## Instructions to follow
Please pull out every line in the listing below that contains the word "Open" and copy each one in full.

## Exercise materials

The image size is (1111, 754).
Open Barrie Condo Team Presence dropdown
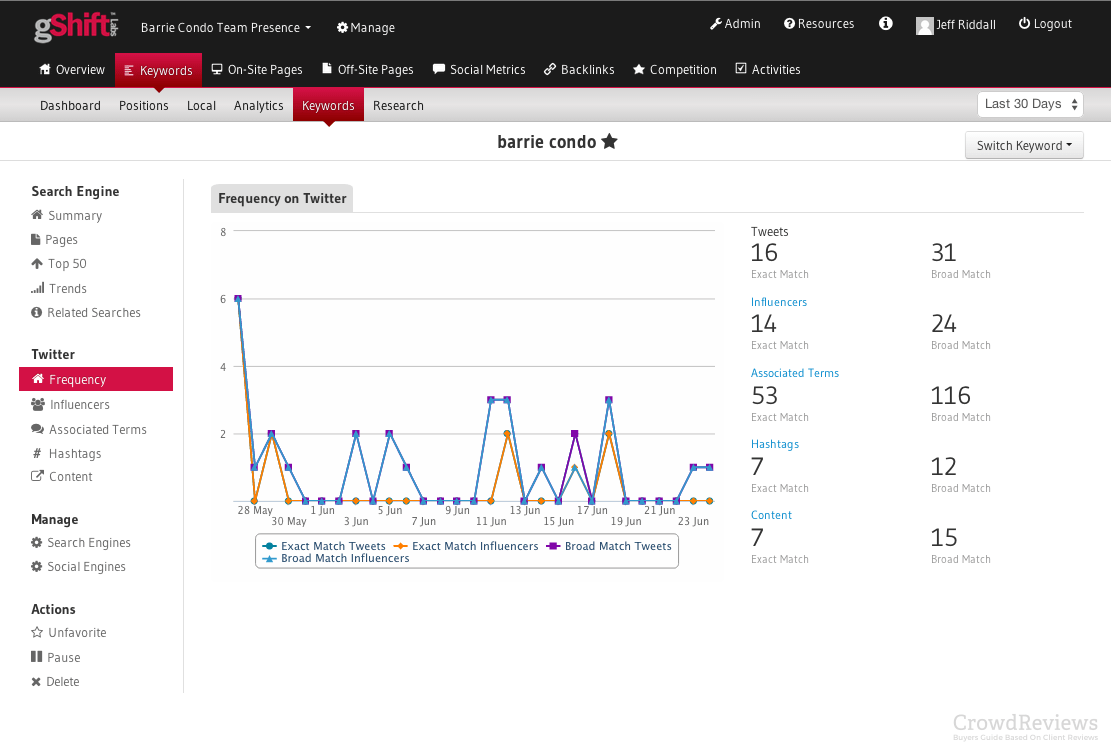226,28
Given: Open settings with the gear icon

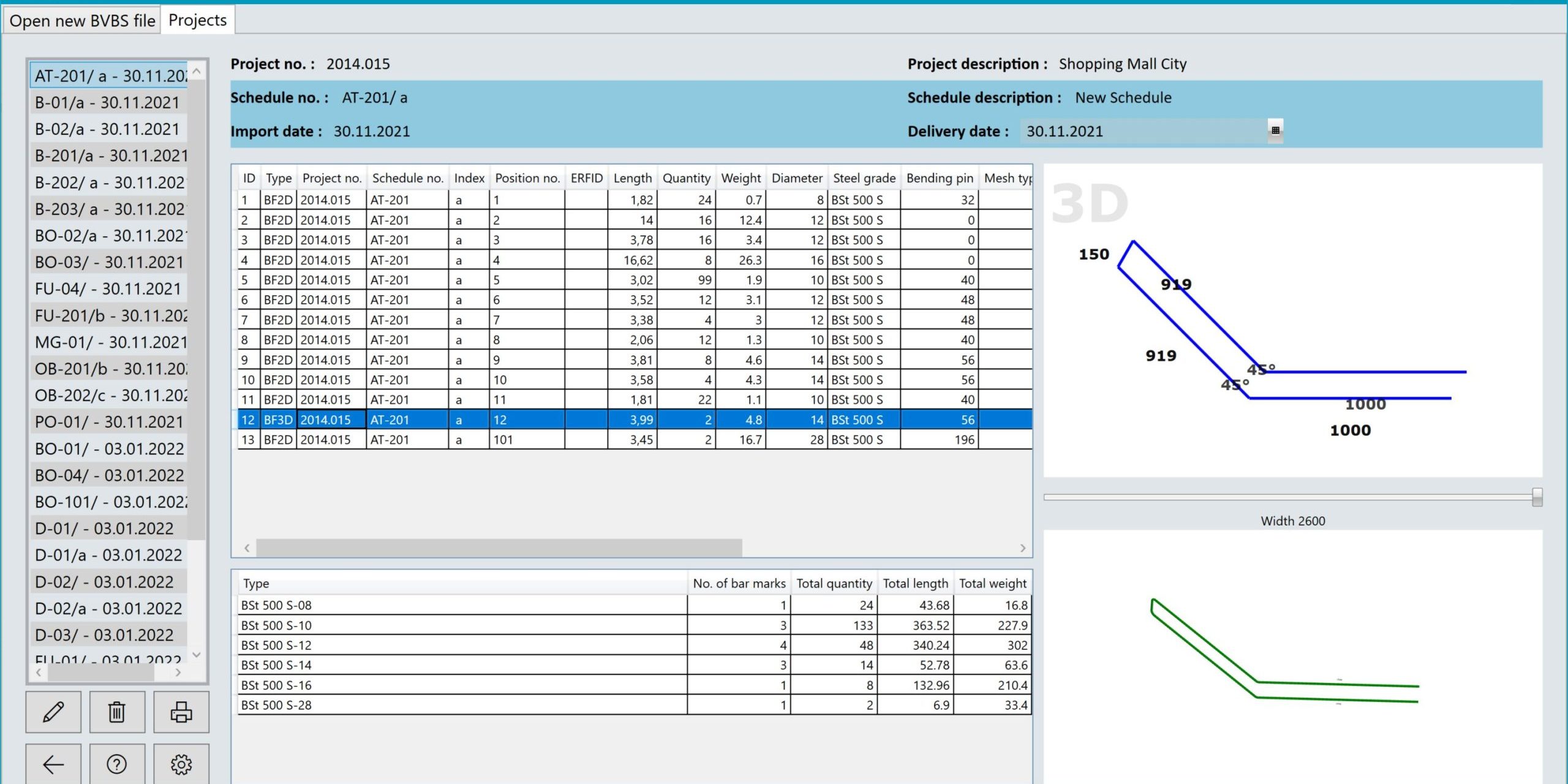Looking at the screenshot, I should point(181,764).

## Solution for this task
Open Barrie Condo Team Presence dropdown
Given: Open settings with the gear icon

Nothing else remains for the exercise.